[Collected data]
+-------+

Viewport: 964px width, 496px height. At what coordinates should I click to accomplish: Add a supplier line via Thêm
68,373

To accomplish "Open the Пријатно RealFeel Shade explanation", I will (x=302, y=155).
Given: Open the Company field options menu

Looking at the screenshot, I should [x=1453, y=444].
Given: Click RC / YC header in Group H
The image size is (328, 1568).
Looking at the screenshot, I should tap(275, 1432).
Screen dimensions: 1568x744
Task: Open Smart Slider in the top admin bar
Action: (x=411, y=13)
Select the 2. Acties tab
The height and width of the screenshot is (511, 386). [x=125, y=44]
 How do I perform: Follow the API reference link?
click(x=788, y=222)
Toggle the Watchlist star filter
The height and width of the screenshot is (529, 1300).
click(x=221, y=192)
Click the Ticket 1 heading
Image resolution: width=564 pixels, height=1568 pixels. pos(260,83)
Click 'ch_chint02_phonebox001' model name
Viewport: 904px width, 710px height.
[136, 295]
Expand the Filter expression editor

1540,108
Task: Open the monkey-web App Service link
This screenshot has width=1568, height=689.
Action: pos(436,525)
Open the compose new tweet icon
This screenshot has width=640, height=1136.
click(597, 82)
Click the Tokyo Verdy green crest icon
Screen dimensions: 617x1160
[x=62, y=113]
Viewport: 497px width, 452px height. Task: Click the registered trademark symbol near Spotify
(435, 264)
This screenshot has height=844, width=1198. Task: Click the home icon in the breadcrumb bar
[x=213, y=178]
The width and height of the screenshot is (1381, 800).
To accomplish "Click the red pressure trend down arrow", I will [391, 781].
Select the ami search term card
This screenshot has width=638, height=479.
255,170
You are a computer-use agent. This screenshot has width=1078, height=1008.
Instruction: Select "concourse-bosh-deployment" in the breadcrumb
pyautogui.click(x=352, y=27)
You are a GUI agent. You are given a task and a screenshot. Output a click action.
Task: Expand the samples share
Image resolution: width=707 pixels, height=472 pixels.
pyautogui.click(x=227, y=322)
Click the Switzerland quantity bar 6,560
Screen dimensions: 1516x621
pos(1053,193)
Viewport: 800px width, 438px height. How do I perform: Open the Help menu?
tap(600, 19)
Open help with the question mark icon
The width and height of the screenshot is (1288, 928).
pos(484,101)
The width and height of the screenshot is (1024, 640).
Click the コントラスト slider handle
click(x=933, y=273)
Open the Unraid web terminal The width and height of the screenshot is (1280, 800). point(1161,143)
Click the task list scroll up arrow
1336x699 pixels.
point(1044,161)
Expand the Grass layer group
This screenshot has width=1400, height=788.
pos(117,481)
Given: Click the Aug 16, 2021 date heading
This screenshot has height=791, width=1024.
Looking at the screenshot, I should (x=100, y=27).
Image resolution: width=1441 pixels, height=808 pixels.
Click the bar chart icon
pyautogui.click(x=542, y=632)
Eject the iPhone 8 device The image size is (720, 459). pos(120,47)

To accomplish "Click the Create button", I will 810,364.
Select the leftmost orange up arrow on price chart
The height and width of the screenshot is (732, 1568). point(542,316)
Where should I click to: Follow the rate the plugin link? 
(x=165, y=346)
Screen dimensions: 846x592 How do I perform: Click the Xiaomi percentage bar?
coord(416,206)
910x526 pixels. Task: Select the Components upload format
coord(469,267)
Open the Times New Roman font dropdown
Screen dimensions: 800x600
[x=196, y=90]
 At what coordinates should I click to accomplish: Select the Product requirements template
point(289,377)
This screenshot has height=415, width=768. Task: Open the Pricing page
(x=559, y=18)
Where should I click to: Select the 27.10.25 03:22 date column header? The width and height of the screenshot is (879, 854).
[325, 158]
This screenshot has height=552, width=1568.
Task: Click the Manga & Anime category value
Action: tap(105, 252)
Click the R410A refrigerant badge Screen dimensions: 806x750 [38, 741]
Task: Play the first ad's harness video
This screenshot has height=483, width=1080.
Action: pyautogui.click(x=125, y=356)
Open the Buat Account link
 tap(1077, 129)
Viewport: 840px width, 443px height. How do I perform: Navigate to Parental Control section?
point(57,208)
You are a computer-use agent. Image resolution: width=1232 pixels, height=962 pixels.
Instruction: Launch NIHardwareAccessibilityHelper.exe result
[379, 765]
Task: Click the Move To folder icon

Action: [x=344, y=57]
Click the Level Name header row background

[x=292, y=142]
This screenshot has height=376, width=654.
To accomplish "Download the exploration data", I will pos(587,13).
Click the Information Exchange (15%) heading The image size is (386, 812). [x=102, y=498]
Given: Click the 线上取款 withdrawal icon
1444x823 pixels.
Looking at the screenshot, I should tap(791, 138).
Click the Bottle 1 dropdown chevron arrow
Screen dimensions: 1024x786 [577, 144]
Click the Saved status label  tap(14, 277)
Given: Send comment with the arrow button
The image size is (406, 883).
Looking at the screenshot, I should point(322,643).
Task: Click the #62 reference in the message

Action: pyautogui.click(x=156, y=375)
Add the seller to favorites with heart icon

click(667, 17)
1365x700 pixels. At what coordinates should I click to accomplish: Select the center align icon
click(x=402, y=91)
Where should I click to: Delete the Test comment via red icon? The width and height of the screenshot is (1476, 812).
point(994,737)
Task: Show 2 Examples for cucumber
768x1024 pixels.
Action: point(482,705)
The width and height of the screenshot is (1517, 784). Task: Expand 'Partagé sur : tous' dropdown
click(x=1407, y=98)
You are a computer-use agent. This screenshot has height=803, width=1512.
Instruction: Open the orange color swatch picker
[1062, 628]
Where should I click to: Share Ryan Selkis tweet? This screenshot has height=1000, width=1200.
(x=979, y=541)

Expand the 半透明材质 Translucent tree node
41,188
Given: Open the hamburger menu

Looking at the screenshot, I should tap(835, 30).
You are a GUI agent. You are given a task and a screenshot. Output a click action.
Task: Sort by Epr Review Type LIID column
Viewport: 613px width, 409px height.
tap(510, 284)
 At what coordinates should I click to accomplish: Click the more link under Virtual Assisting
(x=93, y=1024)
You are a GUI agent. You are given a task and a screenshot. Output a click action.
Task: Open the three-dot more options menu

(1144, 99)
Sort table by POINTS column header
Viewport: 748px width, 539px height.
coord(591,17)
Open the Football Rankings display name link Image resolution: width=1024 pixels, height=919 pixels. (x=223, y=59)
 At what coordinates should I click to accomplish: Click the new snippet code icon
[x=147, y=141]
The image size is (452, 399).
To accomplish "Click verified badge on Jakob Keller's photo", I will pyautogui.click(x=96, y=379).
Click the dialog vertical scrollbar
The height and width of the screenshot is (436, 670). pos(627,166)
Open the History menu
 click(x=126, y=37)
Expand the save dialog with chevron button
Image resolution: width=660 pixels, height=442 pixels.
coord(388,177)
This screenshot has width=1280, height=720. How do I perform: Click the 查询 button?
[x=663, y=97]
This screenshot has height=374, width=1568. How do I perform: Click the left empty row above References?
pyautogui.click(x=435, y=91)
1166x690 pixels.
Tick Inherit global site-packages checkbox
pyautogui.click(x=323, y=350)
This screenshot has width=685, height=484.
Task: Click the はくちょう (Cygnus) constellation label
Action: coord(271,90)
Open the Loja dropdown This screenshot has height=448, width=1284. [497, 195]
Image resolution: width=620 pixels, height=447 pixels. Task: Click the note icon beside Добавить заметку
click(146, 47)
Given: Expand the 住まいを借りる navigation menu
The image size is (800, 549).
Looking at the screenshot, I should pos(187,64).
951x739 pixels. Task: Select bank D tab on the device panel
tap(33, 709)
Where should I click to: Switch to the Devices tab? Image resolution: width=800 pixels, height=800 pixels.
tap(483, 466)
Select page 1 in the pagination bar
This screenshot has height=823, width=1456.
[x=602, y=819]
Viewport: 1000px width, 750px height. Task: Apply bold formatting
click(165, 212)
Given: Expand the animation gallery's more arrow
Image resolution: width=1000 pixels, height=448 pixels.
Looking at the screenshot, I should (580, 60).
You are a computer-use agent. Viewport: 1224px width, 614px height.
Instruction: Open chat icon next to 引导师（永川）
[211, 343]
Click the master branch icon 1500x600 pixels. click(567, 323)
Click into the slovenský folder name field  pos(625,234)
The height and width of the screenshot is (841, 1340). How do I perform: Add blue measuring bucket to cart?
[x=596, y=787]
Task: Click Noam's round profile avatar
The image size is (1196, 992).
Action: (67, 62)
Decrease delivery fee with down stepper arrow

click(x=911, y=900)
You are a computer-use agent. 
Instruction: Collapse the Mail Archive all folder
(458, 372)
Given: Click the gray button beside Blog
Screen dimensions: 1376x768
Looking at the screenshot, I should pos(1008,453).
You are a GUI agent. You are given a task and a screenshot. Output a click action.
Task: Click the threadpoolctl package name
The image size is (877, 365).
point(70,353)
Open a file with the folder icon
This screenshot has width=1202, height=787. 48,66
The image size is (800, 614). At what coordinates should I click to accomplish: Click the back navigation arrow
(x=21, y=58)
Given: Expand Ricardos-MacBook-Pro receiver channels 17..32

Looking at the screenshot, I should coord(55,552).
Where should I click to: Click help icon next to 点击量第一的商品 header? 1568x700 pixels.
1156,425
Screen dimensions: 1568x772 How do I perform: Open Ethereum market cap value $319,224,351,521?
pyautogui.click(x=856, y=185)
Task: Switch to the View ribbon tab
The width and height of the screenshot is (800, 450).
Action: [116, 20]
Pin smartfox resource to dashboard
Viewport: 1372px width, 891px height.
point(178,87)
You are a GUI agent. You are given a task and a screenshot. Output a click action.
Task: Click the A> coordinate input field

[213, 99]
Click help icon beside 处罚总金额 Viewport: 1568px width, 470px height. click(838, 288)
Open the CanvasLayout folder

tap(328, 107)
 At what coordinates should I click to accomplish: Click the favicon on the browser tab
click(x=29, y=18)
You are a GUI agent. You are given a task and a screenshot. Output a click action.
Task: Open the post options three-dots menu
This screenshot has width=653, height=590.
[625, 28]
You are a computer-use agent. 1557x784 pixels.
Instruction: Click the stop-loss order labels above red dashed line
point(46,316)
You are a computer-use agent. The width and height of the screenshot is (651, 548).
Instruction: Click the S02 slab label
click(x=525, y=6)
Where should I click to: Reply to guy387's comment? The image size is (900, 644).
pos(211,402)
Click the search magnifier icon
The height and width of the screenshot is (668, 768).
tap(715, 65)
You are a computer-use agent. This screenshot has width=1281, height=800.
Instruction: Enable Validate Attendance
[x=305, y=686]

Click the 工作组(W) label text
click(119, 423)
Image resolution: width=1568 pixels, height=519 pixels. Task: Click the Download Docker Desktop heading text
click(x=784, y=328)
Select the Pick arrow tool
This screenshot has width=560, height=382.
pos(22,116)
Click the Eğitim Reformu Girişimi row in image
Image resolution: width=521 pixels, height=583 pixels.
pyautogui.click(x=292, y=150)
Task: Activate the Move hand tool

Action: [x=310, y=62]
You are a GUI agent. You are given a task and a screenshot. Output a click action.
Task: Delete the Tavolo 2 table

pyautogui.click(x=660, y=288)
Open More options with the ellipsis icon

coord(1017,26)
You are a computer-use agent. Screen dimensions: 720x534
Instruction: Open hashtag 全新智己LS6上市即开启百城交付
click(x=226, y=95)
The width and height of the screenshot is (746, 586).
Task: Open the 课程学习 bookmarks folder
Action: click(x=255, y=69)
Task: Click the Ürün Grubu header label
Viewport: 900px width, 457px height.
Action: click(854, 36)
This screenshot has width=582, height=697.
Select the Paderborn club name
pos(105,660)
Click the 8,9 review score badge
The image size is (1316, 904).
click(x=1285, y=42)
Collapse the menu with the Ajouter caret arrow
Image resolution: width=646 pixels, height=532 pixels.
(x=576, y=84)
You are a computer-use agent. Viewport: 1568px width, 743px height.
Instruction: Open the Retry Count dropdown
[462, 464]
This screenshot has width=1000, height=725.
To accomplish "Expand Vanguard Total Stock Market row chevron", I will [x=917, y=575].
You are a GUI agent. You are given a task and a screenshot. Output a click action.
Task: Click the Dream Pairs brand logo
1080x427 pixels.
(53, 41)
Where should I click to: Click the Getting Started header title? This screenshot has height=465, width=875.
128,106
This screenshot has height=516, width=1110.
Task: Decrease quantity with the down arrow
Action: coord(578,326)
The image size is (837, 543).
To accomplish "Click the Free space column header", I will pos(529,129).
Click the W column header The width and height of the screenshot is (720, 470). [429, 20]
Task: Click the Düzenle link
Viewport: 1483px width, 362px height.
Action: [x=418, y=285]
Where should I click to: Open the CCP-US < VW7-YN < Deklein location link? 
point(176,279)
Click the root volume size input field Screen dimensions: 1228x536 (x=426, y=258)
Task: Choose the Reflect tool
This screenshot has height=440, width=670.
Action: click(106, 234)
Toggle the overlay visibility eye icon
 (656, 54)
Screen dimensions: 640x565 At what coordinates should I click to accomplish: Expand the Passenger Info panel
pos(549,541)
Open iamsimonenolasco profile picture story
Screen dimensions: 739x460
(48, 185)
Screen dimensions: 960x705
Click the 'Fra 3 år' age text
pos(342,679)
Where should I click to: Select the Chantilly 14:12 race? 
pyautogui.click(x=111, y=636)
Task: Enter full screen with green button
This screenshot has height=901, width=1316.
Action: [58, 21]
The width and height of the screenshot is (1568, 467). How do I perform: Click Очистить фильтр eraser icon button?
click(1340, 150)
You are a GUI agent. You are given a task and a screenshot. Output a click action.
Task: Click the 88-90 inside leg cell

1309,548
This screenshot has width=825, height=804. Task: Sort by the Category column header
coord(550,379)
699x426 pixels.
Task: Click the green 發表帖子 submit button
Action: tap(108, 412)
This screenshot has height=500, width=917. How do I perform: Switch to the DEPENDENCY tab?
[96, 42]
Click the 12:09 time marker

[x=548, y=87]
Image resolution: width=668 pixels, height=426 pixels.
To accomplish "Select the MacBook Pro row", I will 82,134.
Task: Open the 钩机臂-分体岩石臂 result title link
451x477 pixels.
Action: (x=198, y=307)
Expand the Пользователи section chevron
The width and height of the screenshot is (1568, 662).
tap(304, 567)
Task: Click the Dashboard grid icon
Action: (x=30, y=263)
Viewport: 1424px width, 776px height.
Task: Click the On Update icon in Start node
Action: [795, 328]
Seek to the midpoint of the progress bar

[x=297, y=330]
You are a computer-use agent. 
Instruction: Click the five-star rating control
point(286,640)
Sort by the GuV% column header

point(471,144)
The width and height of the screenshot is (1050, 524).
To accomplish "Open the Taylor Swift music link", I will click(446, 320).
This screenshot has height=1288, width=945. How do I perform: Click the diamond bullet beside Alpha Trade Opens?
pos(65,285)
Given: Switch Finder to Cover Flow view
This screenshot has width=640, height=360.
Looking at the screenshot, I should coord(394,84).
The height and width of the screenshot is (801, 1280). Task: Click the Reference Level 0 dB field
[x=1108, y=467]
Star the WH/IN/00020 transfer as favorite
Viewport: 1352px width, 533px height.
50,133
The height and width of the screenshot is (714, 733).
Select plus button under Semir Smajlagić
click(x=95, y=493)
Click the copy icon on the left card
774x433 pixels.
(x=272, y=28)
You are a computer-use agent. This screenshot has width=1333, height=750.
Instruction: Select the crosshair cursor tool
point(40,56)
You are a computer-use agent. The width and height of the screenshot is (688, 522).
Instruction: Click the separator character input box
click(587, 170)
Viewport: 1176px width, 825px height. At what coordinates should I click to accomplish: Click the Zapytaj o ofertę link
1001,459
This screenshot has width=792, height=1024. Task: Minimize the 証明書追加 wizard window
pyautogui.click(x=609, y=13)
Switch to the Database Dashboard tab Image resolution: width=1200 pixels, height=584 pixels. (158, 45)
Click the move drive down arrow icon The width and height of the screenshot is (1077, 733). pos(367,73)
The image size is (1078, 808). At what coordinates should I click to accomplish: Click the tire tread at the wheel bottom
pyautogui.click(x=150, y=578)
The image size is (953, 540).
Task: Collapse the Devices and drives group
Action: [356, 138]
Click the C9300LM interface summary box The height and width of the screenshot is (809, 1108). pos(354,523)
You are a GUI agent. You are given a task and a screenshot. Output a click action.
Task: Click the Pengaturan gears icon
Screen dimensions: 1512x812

+-------+

## TASK
Of the entries above, transcribe exactly those lines that fall between the line containing "Given: Switch Finder to Cover Flow view" and the line containing "The height and width of the screenshot is (714, 733).", together with those two lines.

## RESULT BELOW
Given: Switch Finder to Cover Flow view
This screenshot has width=640, height=360.
Looking at the screenshot, I should coord(394,84).
The height and width of the screenshot is (801, 1280). Task: Click the Reference Level 0 dB field
[x=1108, y=467]
Star the WH/IN/00020 transfer as favorite
Viewport: 1352px width, 533px height.
50,133
The height and width of the screenshot is (714, 733).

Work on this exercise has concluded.